▸ **Supplied records**
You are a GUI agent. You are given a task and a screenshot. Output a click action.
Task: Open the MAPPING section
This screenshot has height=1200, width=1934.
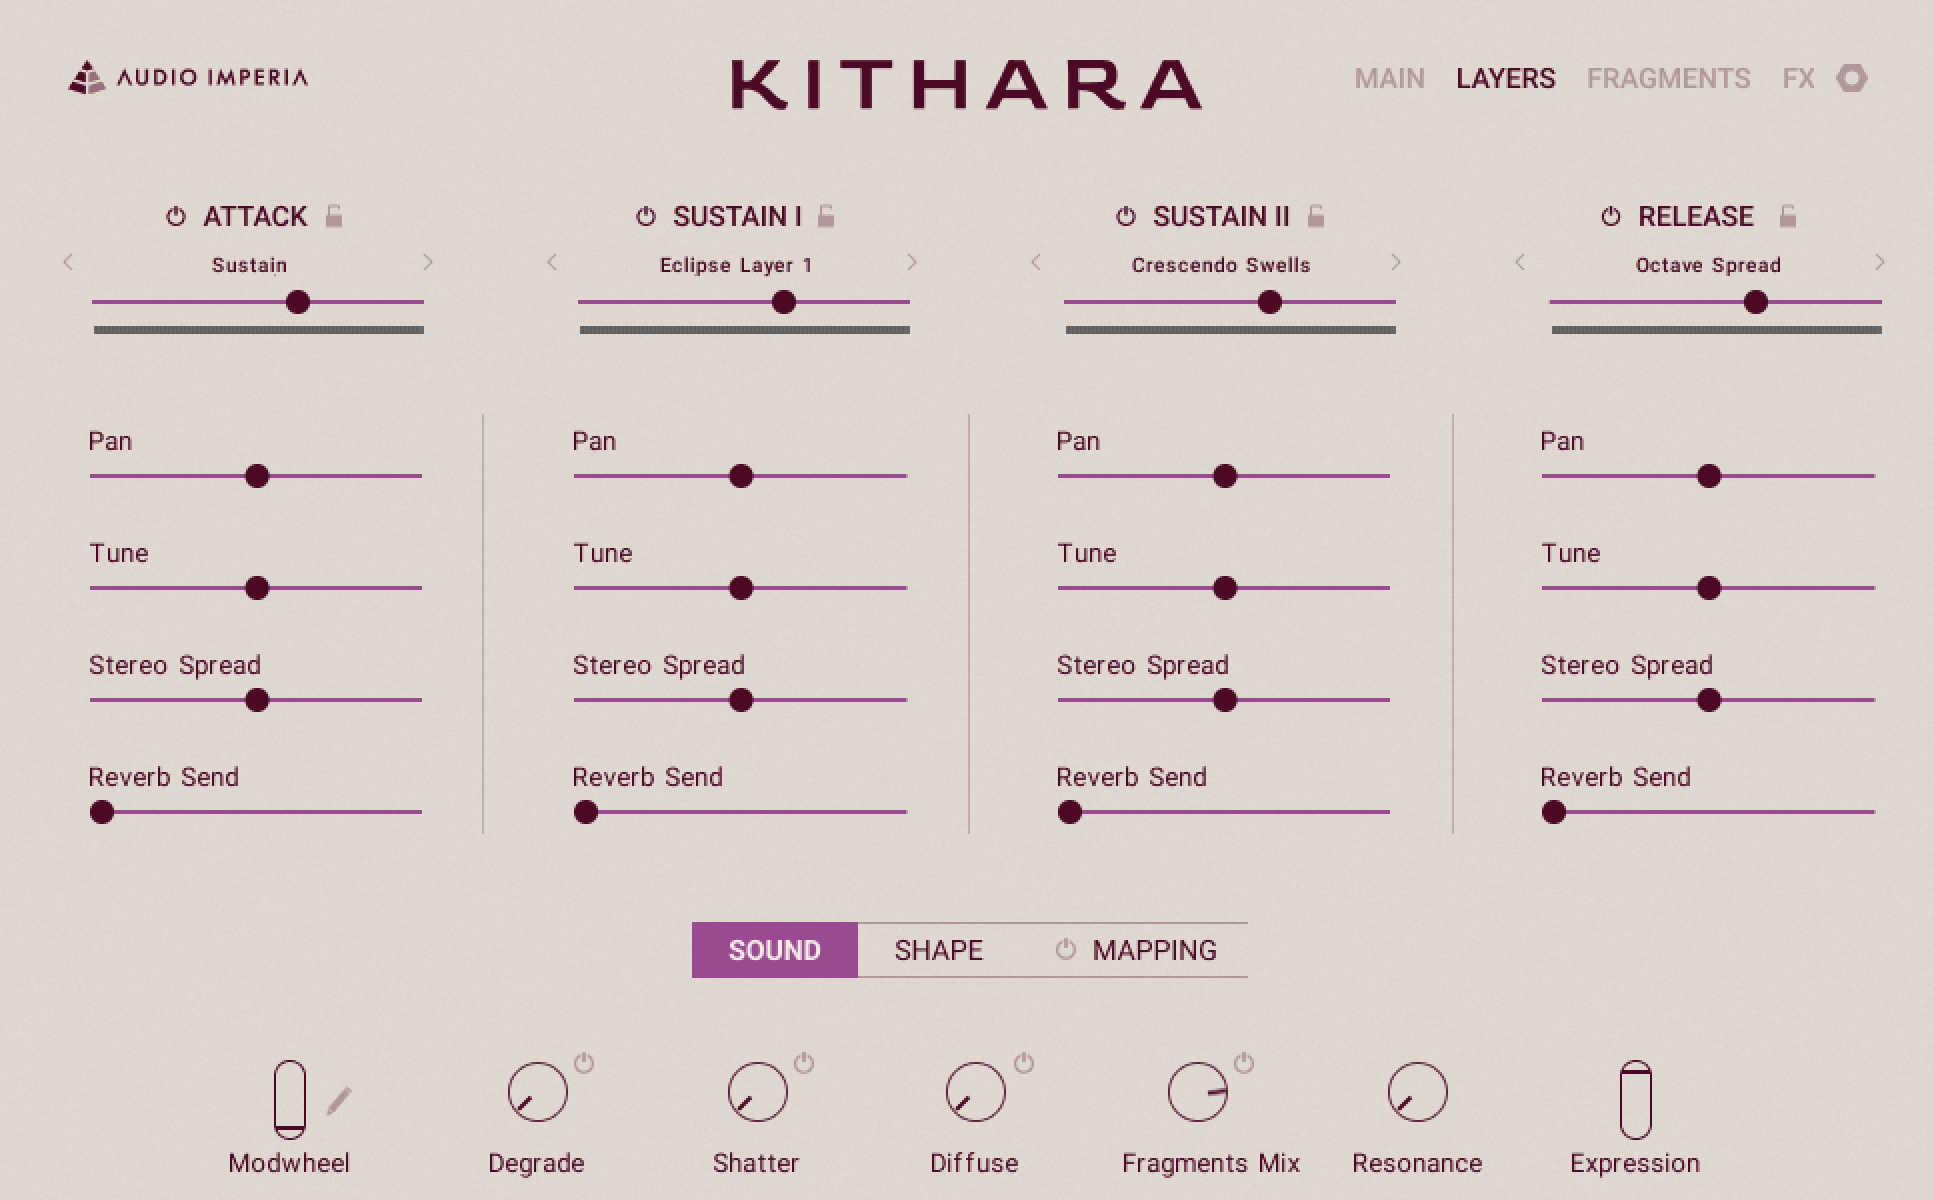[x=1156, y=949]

==

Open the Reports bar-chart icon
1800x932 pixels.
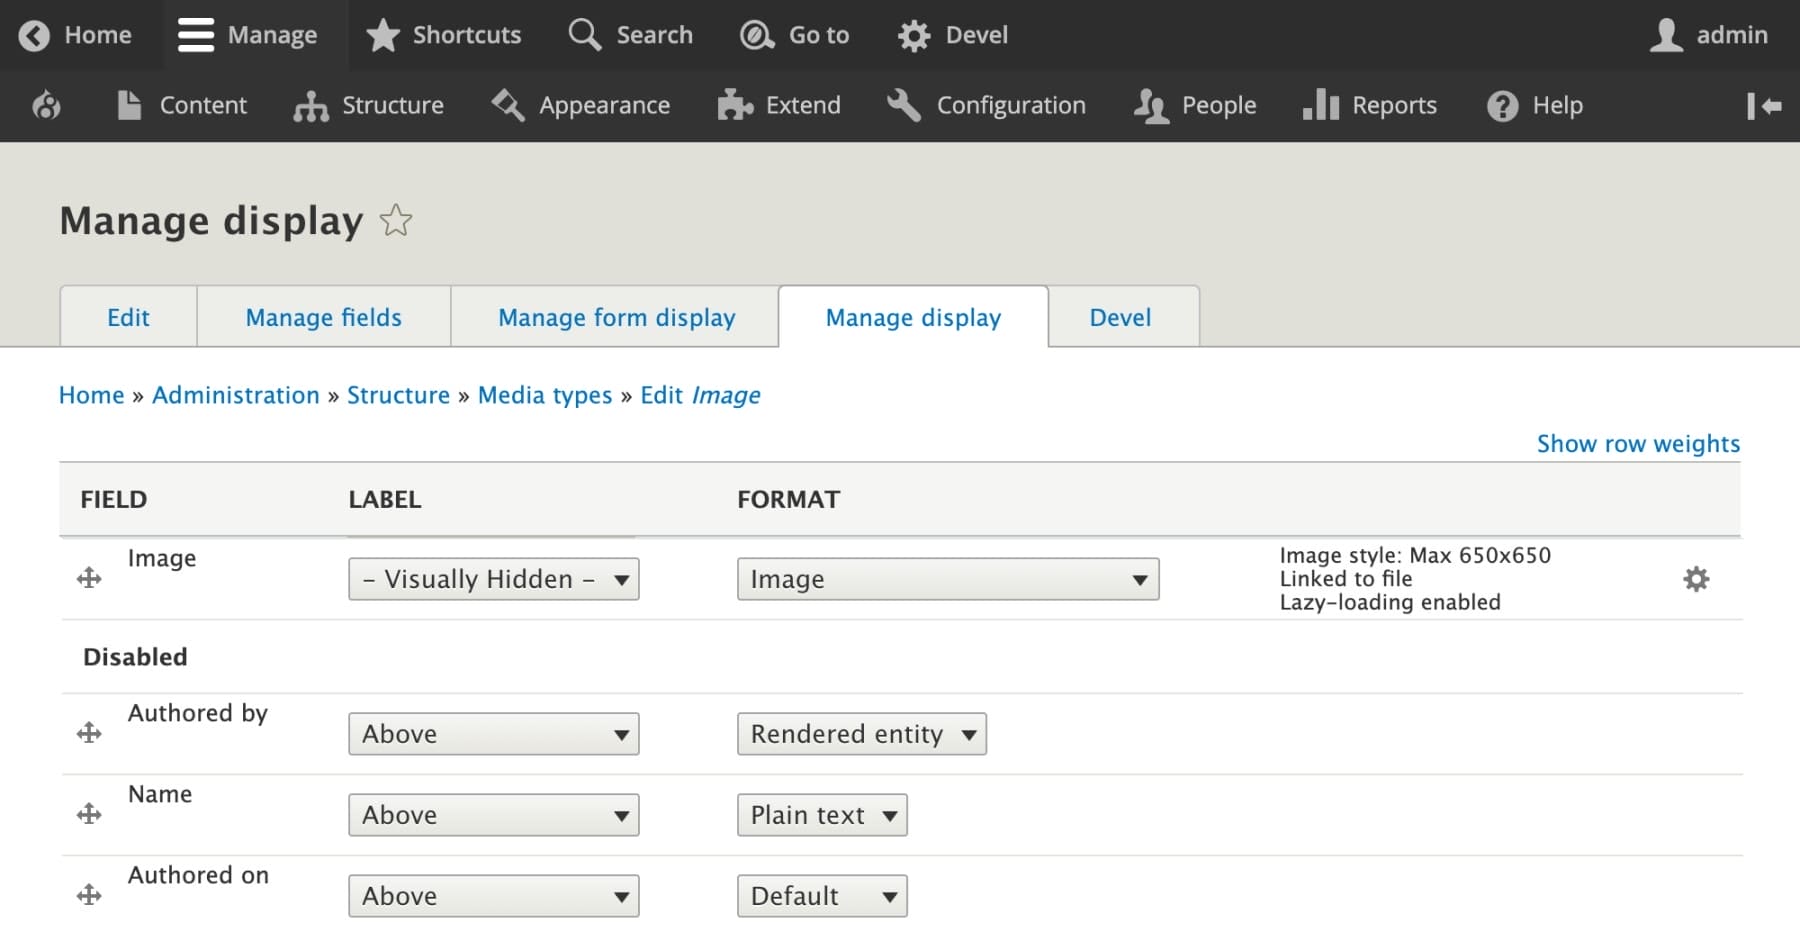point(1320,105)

▸ **Task to complete**
Rewrite the part that opens with the line containing "Open the Reports bar-chart icon" and closes with the line containing "point(1320,105)", both ends included, and multiply every coordinate in the answers by 1.8, rounding to whole numbers with halves rounded up. Leave the requests and their numbers as they are, and omit the pictures.

▸ **Result of this task**
Open the Reports bar-chart icon
1800x932 pixels.
point(2376,189)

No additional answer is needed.